Developing a mathematical model of the VSG is a prerequisite for analyzing its transient frequency characteristics [9,10,11]. This modeling effort provides a foundation for understanding the transient behavior of VSGs, informs the optimization of their control strategies, and supports efforts to maintain system frequency stability during disturbances.

Numerous studies have focused on VSG modeling. For instance, an energy function model was proposed in [12] to analyze the influence of control parameters on VSG large-signal stability, in which the energy function models of the grid-forming and grid-following controlled converters are established and compared in detail, coming to the conclusion that the grid-following converter will lose stability by exhibiting a varying damping coefficient transient. An electromechanical model was introduced in [13] to address dynamic analysis issues, while a unified power coupling dynamic model was developed in [14] to facilitate quantitative analysis of VSG power-coupling characteristics. Additionally, [15] reviewed VSG modeling methods based on synchronous machine models of varying orders. Small-signal models [16,17,18,19,20], linearized models [21], and unified state–space models [22] have also been established to examine the stability and dynamic characteristics of VSGs under different operational modes. It is found that the impedance of VSGs can be capacitive below the fundamental frequency, and instability can be avoided if the capacitive characteristics of VSGs are weakened by reshaping their GSC impedance or by enhancing the dc-link dynamics. Despite these advancements, limited attention has been paid to transient frequency modeling of VSGs. The existing models, such as energy function, electromechanical, power-coupling dynamic, small-signal, linearized, and state–space models, are inadequate for analyzing transient frequency characteristics.

To address this gap, this paper establishes a transient frequency mathematical model for VSGs based on their control strategies. The model incorporates the inertial response, primary frequency regulation, and secondary frequency regulation of VSGs, with distinct mathematical expressions derived for different operational stages. A MATLAB/Simulink simulation (version R2021b) model is also developed to validate the accuracy of the proposed transient frequency model. Furthermore, the effects of key parameters, including the VSG inertia constant, primary frequency regulation coefficient, and secondary frequency regulation coefficient, on transient frequency are analyzed.

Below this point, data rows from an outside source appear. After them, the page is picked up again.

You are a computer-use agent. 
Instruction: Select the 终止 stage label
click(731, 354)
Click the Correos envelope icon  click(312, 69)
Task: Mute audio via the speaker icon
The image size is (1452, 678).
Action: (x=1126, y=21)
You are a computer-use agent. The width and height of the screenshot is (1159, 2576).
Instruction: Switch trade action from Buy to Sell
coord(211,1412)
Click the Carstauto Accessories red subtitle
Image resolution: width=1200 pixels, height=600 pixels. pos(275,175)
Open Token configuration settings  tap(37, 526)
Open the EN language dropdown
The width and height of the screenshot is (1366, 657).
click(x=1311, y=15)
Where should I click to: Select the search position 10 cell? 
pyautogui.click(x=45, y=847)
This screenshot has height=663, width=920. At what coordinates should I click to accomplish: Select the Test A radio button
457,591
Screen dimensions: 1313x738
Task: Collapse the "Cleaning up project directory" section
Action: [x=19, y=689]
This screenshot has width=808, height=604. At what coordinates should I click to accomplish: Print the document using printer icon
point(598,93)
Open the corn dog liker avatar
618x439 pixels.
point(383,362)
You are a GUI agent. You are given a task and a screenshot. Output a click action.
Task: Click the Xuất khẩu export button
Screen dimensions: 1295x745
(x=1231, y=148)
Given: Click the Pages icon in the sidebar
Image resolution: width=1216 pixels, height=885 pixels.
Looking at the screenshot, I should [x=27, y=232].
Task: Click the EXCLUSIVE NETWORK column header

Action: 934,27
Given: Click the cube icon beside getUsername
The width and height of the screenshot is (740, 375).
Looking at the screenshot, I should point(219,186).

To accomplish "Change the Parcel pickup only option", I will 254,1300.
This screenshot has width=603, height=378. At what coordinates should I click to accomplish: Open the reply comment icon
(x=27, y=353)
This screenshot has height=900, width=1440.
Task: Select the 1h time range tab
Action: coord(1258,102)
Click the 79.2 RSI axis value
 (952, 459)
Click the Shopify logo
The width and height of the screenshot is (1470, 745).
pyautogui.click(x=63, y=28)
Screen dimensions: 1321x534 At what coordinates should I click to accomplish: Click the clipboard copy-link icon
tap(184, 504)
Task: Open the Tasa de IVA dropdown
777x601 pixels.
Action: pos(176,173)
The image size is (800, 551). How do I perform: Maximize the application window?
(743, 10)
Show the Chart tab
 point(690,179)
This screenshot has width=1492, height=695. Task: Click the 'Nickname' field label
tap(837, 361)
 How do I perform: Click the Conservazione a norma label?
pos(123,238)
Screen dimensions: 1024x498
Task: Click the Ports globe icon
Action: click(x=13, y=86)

This analysis provides insights into VSG transient frequency characteristics and guides the parameter optimization design for VSGs under various conditions.

The existing literature primarily focuses on small-signal models, linearized models, and state–space models of VSGs. This paper proposes a transient frequency mathematical model that comprehensively considers the inertial response, primary frequency regulation, and secondary frequency regulation of VSGs. Compared to the existing models, our model provides a more thorough analysis of the transient frequency characteristics of VSGs across different operational stages and offers new theoretical insights for optimizing VSG control strategies.

The rest of this paper is organized as follows: Section 2 introduces the typical transient frequency response of renewable-energy-dominated power systems. Section 3 presents the development of the transient frequency mathematical model of VSGs. Section 4 validates the proposed model through simulations, while Section 5 analyzes the transient frequency characteristics of VSGs. Finally, conclusions are drawn in Section 6.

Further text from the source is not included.